分からないなりに、このことに深く関わっているのではないかと感じているものが一つある。それは日本社会、とりわけ役所で色濃く見られるものであるが、無謬主義である。一度立てた方針は正しい、決して間違い無いという前提にこだわるという、お馴染みの考え方である。すべて方針が正しいという前提から論理が始まるので、役所が一旦動き始めると滅多なことでは方向修正ができない。東北の大震災で福島の原子力発電所が事故を起こしたとき、原発事故処理に使えるロボットが存在しなかった。日本はロボット技術のレベルが高いにもかかわらずだ。
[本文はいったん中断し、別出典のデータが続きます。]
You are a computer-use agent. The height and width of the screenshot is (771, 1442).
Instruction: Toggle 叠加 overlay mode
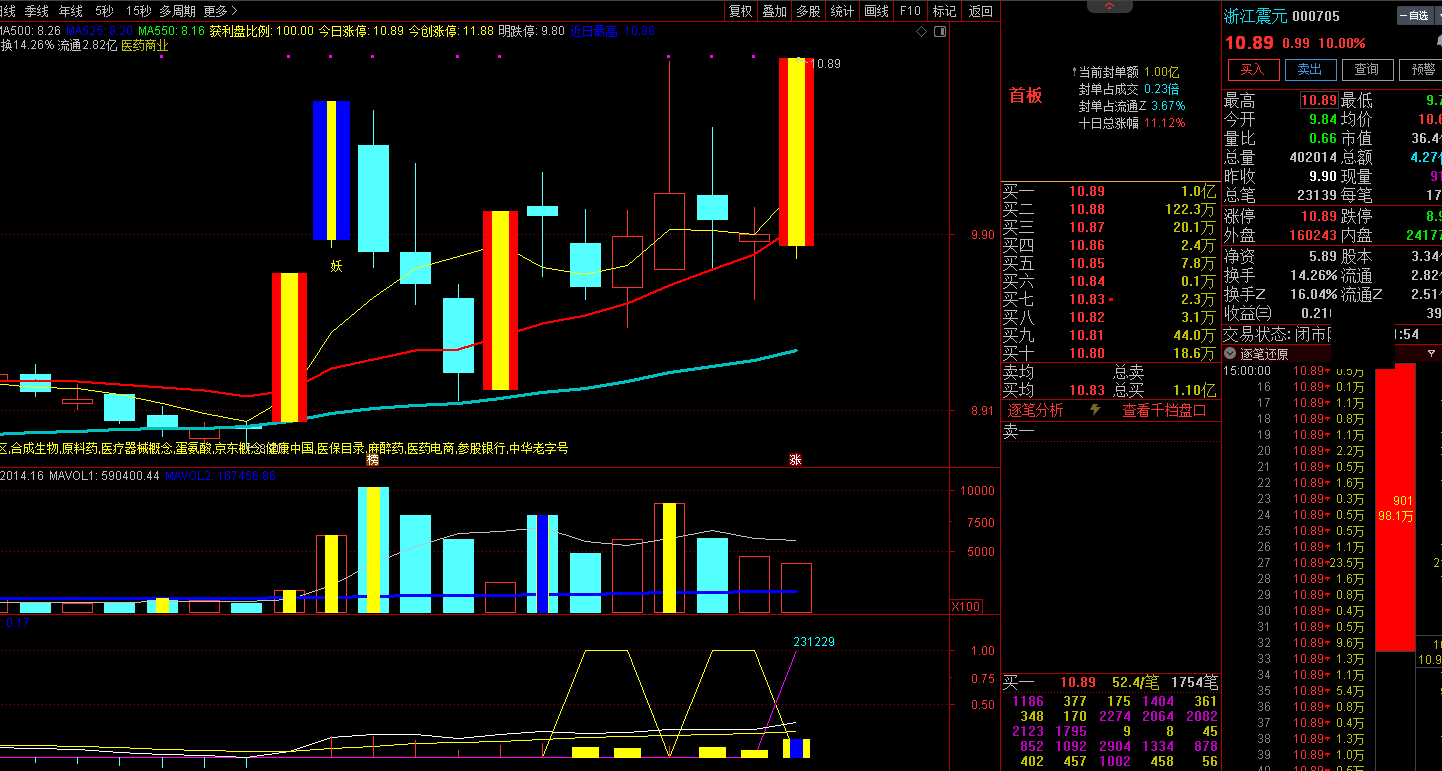[774, 11]
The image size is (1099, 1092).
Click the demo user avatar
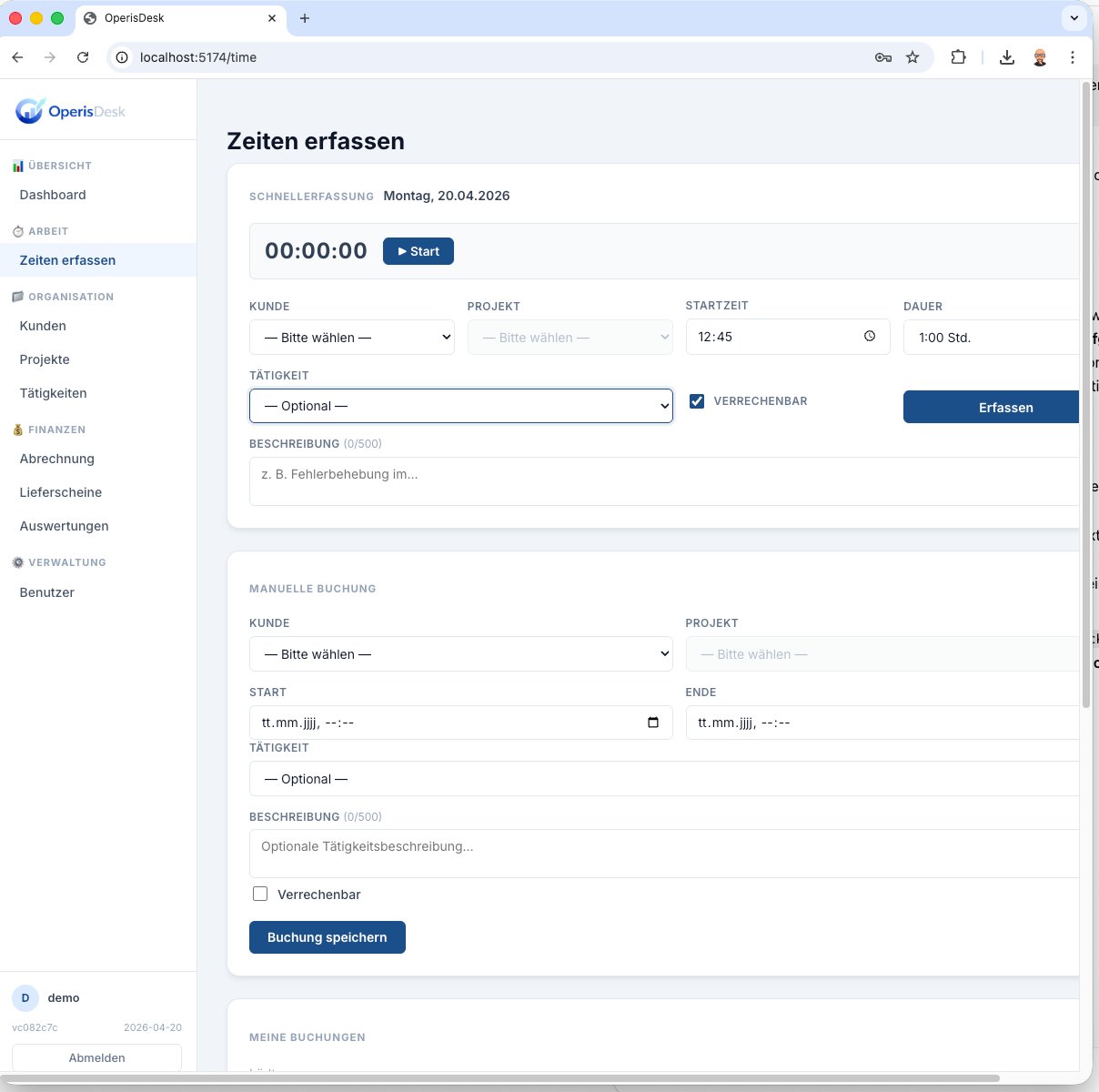(x=25, y=998)
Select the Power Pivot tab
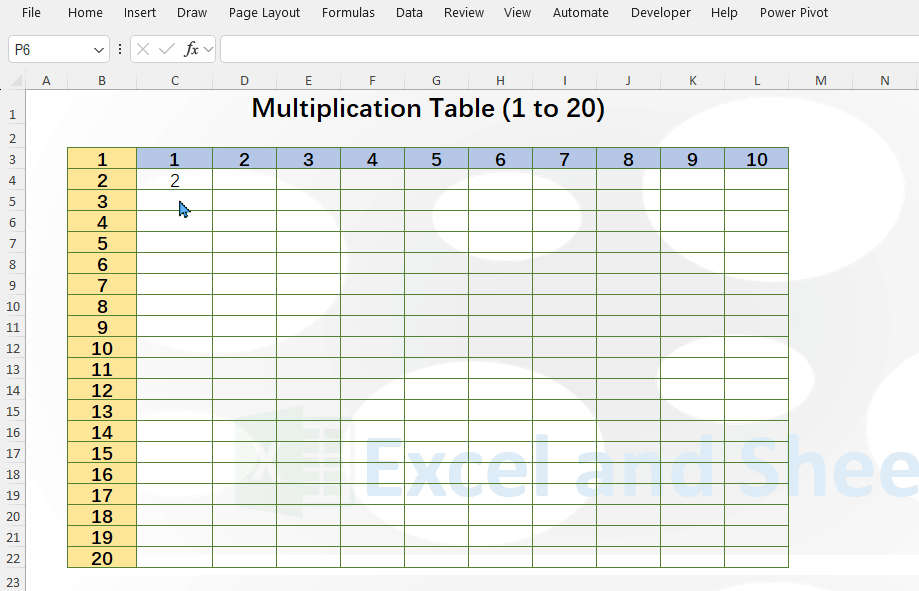919x591 pixels. (793, 13)
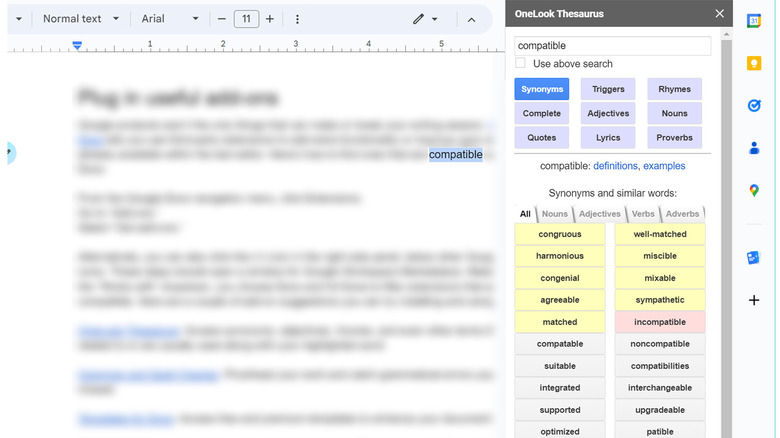This screenshot has height=438, width=780.
Task: Click the three-dot more options icon
Action: click(297, 19)
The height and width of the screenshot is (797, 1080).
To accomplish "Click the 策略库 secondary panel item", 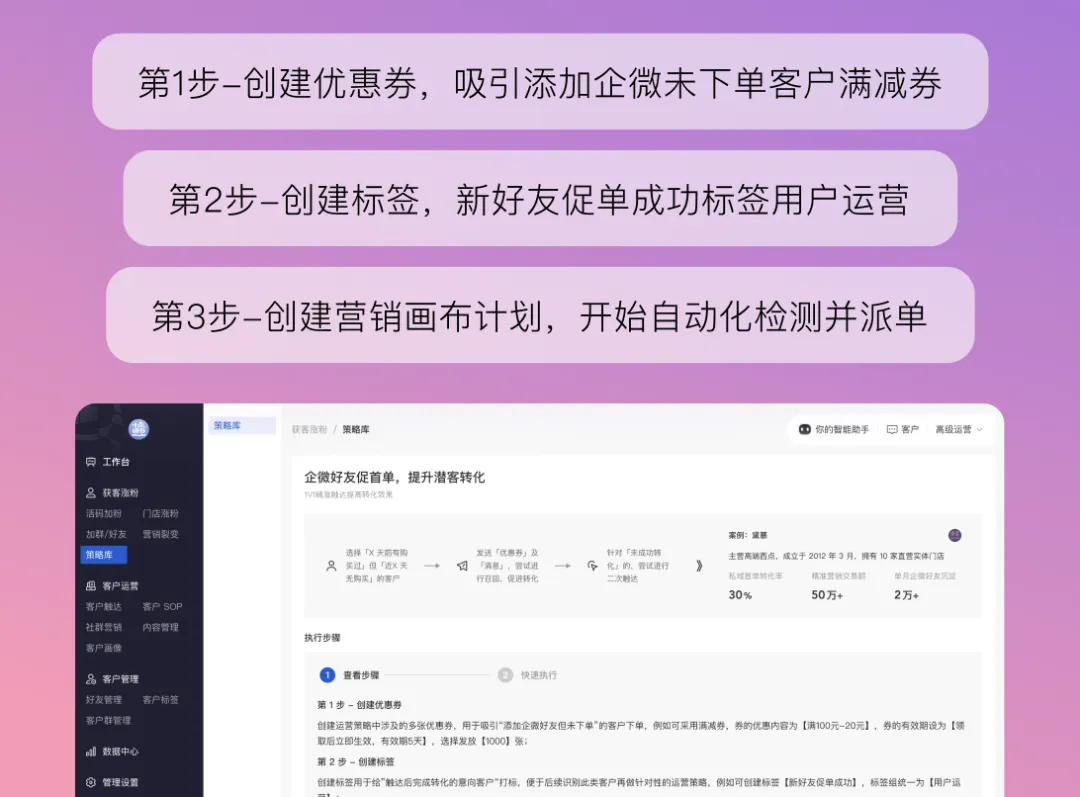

その理由が、原発は安全だからロボットを開発する必要がないという論理だったという冗談みたいな話を聞いたことがある。これが本当かどうかは知らないが、似たような話はあちらこちらに存在しているに違いない。「方針が正しい以上結果も良いはず」の延長で、我々の社会は結果の客観的な評価、特に数値による評価を避ける傾向が顕著である。最近多少改善の機運は見られるが、数値による評価を嫌悪する発言は随所で聞かれるし、物事を物語として理解しようとする人が山ほどいる。そこここで(役所だけではなく、ちっぽけな私企業でさえ)横行する秘密主義も、無謬主義とその帰結としての結果を評価することを忌避する思考の産物ではないかと思う。
失敗を認めれば良いじゃないかと思う。規模が大きくなればなるほど、失敗したことは隠しおおせない。むしろ、失敗した可能性があれば正直に言及し、それを衆人環視のもとに客観的に検証すれば良いではないか。その方が、失敗に基づく損失を最小限にできる。最初に述べた司法の話題に戻れば、失敗を認めることで冤罪の可能性を下げることができる。検証の結果、もとの方針が良かったということもあるだろう。それならめでたいことだ。殆どの人が「人間なのだから失敗することもある。」というくせに、公的に失敗することを許さないこの息苦しい社会がもっと柔軟にならないのかと僕は考えるのだが、同意してくれる人はあまりいないのだろうか。
愛想のない文章なので、一つ落ちを付けておこう。てっきり無謬は「むびょう」と読むのだと、今日の今日まで信じていました。ごめんなさい。